1. MOBILIZE CHANGE THROUGH EXECUTIVE LEADERSHIP
A successful BSC program starts with the recognition that it’s not a “metrics” project, but a “change” project. The single, most important condition for success is the ownership and active involvement of the executive team. Strategy re q u i res change from every part of the organization. If those at the top are not energetic leaders of the process, change will not take place and the opportunity will be missed.
John Kotter describes how transformational change must begin at the top, with three discrete actions by leaders. The leaders of successful BSC programs clearly followed this model (John Kotter, Leading Change, Harvard Business School Press, 1996).
Establish a sense of urgency. Before change can occur, the organization must be “unfrozen” to understand why dramatic change is needed. In the case studies presented above, the companies were experiencing difficult and challenging times. The need for change, apparent to executives at the top, was not always apparent to the rest of the organization. People were comfortable with the status quo. They needed to accept that change was necessary and inevitable if they were going to be able to generate the benefits of a new strategy. The first step in the change process for each of these organizations was making the need obvious to all.

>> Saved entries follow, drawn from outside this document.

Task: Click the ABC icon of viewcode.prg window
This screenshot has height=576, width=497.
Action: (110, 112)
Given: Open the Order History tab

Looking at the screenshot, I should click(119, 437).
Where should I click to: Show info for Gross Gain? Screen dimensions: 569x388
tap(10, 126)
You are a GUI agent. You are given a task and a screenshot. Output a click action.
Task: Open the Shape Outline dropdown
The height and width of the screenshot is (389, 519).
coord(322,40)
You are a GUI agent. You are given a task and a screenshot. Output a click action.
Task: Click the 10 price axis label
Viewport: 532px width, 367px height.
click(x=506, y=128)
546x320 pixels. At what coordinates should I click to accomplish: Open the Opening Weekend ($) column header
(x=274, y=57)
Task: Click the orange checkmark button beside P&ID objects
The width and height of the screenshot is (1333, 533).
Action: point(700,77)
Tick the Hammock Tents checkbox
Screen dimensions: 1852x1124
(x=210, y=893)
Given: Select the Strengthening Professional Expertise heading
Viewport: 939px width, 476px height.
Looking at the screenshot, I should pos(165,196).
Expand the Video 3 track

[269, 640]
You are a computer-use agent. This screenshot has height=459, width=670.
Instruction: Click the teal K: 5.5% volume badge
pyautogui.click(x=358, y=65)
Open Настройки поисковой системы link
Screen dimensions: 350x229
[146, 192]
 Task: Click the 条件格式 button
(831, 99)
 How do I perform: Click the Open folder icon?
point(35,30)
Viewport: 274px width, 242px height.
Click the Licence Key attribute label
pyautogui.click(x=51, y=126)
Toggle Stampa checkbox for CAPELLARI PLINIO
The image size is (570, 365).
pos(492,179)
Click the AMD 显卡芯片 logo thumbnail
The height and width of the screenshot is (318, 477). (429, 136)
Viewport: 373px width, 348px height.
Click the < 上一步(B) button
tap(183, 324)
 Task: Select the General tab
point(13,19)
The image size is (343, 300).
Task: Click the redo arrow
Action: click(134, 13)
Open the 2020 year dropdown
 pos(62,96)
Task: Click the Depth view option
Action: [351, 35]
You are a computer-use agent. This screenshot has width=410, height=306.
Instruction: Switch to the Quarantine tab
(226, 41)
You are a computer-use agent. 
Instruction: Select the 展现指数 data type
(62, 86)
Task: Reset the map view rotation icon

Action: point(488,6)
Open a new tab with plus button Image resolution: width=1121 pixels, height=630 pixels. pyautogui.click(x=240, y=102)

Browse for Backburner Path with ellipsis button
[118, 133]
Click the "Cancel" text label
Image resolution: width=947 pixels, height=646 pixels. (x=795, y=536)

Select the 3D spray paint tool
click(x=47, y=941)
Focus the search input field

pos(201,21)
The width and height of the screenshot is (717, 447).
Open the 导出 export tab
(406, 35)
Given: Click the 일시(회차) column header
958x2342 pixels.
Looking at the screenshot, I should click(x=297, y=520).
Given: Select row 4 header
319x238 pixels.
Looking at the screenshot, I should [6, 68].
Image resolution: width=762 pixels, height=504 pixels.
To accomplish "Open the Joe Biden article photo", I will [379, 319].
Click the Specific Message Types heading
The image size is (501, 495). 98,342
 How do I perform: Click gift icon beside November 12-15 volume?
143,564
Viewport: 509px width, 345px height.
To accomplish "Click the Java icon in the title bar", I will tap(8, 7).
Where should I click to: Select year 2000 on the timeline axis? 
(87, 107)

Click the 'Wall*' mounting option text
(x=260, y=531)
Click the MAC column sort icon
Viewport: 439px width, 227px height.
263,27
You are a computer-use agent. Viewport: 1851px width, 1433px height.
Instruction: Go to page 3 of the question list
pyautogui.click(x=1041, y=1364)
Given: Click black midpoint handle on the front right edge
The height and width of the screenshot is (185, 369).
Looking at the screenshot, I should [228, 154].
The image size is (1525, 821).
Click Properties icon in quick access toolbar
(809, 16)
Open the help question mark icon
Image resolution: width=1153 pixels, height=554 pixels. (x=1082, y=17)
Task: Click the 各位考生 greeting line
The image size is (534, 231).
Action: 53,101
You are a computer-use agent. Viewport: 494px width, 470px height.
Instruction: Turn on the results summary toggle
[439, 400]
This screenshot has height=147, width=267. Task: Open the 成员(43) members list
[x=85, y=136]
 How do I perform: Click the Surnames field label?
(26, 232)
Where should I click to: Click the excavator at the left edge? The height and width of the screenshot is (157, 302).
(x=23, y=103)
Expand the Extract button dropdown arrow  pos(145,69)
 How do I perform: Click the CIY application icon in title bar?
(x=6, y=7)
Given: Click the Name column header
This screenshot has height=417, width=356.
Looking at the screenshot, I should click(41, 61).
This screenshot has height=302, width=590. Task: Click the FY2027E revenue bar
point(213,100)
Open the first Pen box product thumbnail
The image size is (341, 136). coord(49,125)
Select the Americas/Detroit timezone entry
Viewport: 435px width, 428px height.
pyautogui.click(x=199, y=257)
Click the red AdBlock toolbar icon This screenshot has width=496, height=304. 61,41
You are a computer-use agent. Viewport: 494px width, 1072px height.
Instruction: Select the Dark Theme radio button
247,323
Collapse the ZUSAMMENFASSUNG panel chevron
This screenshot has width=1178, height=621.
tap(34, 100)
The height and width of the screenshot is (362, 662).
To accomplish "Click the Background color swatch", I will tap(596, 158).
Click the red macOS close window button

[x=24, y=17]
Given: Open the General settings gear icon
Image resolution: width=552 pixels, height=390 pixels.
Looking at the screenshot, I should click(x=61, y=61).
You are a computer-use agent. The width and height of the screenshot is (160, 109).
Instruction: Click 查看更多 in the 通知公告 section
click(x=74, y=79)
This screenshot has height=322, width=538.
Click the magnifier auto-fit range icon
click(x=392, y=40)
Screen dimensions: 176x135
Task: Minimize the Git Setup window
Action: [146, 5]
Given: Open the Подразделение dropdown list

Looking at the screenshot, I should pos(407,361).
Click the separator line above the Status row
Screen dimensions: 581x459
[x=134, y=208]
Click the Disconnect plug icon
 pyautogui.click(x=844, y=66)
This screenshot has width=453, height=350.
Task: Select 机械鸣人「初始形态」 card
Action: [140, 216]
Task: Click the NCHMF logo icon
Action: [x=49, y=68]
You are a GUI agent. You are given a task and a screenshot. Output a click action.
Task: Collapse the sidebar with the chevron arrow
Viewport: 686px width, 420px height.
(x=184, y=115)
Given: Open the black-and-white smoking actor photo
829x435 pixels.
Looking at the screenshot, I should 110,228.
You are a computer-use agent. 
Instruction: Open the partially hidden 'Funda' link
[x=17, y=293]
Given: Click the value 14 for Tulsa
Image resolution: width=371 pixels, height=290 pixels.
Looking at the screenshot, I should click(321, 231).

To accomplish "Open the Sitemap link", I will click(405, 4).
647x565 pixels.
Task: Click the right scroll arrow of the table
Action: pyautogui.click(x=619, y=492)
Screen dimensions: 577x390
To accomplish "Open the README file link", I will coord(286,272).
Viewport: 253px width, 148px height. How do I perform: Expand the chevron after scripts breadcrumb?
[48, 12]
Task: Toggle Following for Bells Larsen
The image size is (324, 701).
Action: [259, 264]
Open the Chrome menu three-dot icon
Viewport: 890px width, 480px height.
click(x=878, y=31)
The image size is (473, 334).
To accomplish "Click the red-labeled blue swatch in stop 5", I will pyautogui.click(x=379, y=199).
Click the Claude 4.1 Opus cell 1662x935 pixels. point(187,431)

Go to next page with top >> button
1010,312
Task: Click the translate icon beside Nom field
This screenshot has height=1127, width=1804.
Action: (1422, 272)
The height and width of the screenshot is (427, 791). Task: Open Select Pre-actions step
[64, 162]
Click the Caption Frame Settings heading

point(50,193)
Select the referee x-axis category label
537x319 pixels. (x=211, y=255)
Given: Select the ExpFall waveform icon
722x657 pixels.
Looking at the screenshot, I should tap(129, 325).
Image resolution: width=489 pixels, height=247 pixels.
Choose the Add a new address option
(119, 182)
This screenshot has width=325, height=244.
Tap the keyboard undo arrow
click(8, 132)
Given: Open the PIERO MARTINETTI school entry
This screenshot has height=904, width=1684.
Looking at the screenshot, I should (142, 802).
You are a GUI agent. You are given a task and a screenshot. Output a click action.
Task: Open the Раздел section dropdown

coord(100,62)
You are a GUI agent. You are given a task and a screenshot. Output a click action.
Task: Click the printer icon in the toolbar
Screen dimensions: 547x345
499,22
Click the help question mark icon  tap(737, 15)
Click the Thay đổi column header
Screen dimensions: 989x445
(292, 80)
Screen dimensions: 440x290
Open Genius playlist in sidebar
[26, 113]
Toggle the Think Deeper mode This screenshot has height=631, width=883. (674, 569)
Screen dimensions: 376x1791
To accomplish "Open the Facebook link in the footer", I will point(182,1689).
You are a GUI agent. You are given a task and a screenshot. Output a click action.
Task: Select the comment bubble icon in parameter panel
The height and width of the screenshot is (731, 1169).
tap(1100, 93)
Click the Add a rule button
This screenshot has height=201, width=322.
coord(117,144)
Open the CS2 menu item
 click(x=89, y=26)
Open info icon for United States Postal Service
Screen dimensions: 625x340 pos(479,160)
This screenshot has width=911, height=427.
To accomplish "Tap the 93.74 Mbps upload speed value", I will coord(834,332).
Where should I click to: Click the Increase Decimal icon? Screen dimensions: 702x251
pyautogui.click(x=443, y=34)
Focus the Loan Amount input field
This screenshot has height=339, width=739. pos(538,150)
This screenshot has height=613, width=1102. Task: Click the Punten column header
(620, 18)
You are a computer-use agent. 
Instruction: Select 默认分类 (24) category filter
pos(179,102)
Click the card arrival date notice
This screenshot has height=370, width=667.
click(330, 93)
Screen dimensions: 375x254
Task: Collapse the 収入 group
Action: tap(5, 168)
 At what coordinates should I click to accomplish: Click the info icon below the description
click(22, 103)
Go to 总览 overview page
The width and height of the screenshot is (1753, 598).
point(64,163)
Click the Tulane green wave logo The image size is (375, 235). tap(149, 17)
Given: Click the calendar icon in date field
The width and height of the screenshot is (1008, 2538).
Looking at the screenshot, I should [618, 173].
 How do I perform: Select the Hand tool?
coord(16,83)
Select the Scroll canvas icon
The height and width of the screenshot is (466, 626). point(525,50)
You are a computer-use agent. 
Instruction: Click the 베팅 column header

Create the leadership team. The dynamics of the executive leadership team usually determine whether the BSC succeeds. The leaders of successful BSC adopters recognized that their current collection of functional specialists had to be transformed into a strategically focused, cross-functional, integrated team. Members of executive teams tend to view management issues from their individual, functional perspectives. These executives often have surprisingly little awareness of how other functions work.
Each of the early adopters supplemented their traditional executive team with managers who were experts on the strategic issues. The new strategies at Mobil and Chemical Bank were based on customer segmentation. Both companies added a marketing executive to an executive leadership team that had previously consisted of functional and business unit heads. The addition of new perspectives was critical in breaking down the traditional barriers to teamwork that had existed at the top.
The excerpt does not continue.